┌────────
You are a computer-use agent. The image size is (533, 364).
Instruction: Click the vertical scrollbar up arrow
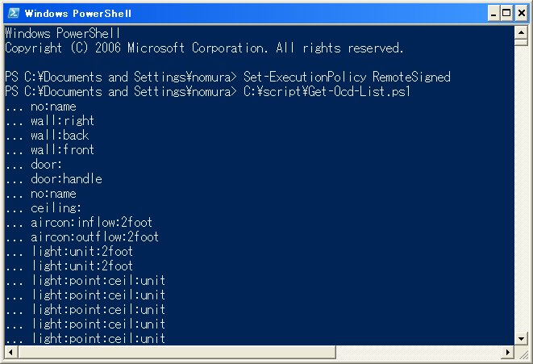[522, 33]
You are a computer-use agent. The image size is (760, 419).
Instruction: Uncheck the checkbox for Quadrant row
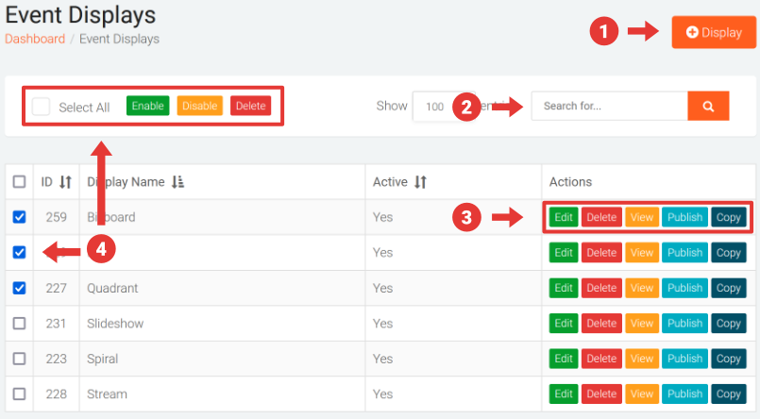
└────────
Exercise -
Write out the material above once more, word for word. Images stay out.

Solution to this problem -
You are a computer-use agent. The image size is (533, 364).
Instruction: Click the vertical scrollbar up arrow
[522, 33]
You are a computer-use agent. The image size is (760, 419).
Instruction: Uncheck the checkbox for Quadrant row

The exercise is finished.